Collected data entries:
----
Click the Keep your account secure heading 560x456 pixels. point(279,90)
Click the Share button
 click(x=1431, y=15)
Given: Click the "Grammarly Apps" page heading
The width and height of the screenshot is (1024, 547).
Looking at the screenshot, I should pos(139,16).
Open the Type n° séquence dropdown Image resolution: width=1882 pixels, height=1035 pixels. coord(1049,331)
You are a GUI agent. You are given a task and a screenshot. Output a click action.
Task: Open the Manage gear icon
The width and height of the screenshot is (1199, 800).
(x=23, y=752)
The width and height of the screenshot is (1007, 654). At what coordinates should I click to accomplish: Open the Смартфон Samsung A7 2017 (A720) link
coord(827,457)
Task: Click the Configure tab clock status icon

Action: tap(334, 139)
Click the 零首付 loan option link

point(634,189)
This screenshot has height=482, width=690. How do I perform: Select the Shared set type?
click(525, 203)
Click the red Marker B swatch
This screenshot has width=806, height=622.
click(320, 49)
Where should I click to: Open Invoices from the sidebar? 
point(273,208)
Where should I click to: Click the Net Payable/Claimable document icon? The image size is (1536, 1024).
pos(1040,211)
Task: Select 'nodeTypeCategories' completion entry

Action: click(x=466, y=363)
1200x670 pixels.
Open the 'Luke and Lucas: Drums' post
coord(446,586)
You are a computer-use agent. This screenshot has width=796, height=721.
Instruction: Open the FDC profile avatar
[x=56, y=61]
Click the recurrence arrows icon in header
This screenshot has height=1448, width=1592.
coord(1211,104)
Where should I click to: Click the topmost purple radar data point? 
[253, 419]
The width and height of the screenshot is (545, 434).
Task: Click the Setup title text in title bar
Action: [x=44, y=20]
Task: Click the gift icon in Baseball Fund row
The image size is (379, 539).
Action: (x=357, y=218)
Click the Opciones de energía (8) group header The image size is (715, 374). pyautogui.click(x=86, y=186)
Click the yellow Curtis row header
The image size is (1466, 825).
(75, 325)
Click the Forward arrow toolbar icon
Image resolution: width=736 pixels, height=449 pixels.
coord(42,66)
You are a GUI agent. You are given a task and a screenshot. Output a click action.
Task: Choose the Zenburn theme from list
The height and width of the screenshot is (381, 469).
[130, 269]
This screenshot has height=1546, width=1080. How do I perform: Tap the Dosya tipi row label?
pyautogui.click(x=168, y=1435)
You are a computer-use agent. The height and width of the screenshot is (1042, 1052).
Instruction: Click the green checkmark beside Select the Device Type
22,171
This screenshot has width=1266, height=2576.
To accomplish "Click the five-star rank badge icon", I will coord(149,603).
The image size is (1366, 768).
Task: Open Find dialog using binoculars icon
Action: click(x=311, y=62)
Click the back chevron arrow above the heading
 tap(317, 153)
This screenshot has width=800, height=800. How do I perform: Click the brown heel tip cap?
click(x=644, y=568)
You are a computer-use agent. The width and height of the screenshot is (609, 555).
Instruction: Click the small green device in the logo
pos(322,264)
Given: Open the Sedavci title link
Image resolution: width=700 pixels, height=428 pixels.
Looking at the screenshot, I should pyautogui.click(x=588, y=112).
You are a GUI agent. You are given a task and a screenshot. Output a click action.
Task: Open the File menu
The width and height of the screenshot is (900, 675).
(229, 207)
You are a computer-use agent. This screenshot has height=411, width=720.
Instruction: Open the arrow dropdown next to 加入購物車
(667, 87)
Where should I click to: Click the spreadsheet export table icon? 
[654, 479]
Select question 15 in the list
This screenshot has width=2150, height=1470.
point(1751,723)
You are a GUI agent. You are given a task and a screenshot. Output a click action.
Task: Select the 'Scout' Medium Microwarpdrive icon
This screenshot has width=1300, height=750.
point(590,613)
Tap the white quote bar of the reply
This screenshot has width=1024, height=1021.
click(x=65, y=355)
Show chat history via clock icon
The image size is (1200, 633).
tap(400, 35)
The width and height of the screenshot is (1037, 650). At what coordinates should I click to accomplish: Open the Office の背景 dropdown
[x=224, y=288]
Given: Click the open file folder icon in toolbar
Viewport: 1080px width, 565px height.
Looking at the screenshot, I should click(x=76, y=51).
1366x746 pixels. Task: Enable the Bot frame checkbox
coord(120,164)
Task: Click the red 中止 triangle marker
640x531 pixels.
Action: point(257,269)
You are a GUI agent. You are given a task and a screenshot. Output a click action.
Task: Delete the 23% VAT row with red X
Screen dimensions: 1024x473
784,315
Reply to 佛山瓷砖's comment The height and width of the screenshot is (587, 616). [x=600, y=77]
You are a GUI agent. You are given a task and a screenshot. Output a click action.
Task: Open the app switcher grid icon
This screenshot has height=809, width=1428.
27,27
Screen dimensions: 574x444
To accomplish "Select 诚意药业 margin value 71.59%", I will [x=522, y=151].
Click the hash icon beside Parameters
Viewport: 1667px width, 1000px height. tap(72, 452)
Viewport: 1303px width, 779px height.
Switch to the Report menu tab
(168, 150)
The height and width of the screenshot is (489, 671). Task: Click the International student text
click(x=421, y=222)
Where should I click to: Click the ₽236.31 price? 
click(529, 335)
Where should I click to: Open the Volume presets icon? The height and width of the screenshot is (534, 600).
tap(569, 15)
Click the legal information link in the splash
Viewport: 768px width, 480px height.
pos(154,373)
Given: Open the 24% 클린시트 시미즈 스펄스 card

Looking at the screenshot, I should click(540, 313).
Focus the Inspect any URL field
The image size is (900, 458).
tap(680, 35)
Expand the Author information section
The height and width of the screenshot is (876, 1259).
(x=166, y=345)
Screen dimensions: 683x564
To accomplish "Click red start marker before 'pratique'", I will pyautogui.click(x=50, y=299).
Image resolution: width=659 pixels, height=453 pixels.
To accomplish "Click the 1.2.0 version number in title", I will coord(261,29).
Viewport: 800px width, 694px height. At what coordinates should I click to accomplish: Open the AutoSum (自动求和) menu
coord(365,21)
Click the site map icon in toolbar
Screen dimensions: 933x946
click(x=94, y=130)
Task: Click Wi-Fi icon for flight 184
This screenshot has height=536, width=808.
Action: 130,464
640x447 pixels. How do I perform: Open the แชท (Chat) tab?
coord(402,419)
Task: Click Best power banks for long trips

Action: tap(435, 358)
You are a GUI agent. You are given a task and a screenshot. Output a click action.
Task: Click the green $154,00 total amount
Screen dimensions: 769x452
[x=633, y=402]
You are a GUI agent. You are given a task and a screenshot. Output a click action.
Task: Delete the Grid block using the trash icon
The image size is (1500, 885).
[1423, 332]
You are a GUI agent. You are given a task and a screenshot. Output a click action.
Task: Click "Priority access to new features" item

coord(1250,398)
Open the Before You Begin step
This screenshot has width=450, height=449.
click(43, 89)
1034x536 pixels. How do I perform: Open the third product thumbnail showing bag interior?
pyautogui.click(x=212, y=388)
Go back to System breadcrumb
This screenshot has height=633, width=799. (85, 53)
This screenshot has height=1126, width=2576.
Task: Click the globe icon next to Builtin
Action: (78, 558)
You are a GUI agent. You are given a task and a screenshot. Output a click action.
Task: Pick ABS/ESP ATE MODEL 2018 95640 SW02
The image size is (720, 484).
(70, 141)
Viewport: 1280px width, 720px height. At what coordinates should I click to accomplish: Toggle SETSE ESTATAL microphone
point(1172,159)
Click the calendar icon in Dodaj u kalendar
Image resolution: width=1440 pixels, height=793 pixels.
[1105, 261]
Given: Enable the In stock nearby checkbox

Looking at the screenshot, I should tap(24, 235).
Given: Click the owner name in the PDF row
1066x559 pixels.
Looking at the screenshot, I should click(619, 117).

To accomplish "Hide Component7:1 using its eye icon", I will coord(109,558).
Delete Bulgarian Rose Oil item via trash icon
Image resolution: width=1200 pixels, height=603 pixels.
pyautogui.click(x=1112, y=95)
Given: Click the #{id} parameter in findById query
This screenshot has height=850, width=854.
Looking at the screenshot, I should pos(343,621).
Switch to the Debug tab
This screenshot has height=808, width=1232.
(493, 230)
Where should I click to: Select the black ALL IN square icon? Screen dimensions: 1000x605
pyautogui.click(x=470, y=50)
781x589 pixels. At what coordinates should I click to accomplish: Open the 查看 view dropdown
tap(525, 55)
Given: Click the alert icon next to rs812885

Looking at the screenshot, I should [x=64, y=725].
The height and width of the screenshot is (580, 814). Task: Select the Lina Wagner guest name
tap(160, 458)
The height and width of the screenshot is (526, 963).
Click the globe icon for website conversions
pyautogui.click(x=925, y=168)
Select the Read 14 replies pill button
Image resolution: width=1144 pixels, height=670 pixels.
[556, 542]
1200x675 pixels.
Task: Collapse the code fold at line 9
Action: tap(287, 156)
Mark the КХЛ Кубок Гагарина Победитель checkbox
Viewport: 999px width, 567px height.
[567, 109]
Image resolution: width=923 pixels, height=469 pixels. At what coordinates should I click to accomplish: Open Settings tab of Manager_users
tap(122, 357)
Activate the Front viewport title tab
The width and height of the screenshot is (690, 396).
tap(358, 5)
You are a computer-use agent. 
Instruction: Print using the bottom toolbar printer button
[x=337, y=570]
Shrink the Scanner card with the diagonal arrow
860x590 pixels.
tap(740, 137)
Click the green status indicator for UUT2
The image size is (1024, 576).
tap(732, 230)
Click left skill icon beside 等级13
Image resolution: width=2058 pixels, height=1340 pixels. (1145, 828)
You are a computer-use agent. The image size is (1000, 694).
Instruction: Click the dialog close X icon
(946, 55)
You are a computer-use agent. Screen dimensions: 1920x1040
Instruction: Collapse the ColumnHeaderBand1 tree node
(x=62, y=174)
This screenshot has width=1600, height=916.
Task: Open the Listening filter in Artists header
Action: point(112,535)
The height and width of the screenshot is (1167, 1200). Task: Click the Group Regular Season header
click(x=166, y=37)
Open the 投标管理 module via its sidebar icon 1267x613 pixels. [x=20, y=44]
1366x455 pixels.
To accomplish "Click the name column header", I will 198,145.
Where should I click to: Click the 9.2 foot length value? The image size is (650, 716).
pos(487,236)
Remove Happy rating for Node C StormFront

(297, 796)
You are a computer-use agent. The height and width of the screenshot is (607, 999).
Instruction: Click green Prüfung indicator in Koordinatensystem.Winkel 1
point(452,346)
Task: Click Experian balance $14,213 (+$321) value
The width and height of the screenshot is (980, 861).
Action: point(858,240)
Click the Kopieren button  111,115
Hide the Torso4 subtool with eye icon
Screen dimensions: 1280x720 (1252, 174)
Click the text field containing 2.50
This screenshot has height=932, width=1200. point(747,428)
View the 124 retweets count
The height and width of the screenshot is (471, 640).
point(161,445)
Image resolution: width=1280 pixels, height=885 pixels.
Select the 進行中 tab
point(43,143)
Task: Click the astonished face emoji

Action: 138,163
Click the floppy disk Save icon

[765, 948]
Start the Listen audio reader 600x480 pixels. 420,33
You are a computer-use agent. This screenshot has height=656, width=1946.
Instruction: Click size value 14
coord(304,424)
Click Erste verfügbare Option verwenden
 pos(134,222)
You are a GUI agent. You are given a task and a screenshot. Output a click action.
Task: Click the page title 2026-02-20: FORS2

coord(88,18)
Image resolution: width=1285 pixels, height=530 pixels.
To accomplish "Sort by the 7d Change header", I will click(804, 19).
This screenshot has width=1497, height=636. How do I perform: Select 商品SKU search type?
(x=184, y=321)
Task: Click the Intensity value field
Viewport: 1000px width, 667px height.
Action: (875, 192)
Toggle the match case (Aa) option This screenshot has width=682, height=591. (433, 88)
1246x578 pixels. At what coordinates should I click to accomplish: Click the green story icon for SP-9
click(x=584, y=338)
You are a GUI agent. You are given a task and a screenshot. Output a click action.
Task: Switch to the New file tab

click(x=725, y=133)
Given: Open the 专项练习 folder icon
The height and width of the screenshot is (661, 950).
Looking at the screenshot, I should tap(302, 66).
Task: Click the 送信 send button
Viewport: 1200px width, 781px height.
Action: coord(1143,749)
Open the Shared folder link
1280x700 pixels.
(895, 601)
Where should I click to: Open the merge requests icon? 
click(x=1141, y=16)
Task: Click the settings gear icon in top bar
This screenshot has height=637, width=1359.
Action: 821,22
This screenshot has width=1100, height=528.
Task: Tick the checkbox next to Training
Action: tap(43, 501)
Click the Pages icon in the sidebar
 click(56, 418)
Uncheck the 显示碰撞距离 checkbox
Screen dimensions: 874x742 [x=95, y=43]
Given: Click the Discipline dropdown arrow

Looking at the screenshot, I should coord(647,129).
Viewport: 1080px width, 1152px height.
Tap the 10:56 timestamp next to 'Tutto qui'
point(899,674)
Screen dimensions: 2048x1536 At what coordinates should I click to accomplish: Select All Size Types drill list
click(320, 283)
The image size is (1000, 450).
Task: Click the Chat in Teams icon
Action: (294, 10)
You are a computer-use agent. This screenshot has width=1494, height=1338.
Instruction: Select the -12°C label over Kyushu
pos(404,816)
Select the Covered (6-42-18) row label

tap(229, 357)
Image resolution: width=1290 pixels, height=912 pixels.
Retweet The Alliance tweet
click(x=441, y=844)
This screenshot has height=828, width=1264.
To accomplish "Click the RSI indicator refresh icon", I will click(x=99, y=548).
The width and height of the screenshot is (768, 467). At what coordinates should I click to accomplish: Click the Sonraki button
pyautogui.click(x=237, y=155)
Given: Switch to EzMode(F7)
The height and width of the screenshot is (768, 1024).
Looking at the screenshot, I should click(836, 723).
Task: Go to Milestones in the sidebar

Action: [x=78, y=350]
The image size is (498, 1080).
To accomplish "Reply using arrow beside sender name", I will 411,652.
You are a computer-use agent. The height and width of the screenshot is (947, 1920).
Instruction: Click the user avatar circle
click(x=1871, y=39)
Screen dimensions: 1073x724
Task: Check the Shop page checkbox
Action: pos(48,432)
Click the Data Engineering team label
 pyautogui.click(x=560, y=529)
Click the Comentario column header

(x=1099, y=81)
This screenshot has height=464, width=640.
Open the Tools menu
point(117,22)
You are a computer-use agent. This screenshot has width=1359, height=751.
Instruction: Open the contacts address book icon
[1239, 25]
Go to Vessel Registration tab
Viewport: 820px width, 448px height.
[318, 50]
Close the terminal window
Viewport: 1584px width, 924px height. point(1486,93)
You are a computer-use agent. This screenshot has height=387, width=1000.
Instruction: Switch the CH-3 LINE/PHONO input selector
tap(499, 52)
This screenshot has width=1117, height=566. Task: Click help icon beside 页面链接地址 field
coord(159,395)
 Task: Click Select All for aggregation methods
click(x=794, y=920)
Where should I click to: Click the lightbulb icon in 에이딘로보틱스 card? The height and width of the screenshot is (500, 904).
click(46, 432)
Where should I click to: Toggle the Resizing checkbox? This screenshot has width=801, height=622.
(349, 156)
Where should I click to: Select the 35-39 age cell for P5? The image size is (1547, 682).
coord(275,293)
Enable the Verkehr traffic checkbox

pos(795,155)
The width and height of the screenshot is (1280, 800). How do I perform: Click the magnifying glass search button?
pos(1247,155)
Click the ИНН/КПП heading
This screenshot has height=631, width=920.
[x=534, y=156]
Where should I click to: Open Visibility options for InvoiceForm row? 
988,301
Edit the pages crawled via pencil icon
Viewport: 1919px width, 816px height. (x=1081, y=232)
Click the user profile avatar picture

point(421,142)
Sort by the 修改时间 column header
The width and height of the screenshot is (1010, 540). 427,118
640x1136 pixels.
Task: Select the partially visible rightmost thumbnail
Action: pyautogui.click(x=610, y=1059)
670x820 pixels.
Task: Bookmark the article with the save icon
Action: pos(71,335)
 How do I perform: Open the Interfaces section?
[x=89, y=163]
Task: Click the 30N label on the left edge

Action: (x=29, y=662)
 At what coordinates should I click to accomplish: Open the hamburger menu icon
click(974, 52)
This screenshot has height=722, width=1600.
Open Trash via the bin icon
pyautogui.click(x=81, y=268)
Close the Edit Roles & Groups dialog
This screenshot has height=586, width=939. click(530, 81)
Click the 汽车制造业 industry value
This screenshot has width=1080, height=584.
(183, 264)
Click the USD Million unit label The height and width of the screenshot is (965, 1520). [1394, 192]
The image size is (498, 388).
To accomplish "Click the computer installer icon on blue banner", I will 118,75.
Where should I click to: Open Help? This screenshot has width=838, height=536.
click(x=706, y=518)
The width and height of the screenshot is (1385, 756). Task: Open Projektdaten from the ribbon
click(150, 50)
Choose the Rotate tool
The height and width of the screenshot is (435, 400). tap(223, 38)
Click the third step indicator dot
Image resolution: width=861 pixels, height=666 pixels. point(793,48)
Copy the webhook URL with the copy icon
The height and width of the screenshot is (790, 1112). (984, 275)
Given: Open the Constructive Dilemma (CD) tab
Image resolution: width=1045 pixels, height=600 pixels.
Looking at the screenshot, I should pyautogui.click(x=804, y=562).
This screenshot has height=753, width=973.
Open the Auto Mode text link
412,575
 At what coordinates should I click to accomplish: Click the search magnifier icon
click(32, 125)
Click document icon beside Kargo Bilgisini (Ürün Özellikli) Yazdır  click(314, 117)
----
Scan the records for the word "gear", and copy each line where it is found.

Task: Open the Manage gear icon
Task: Click the settings gear icon in top bar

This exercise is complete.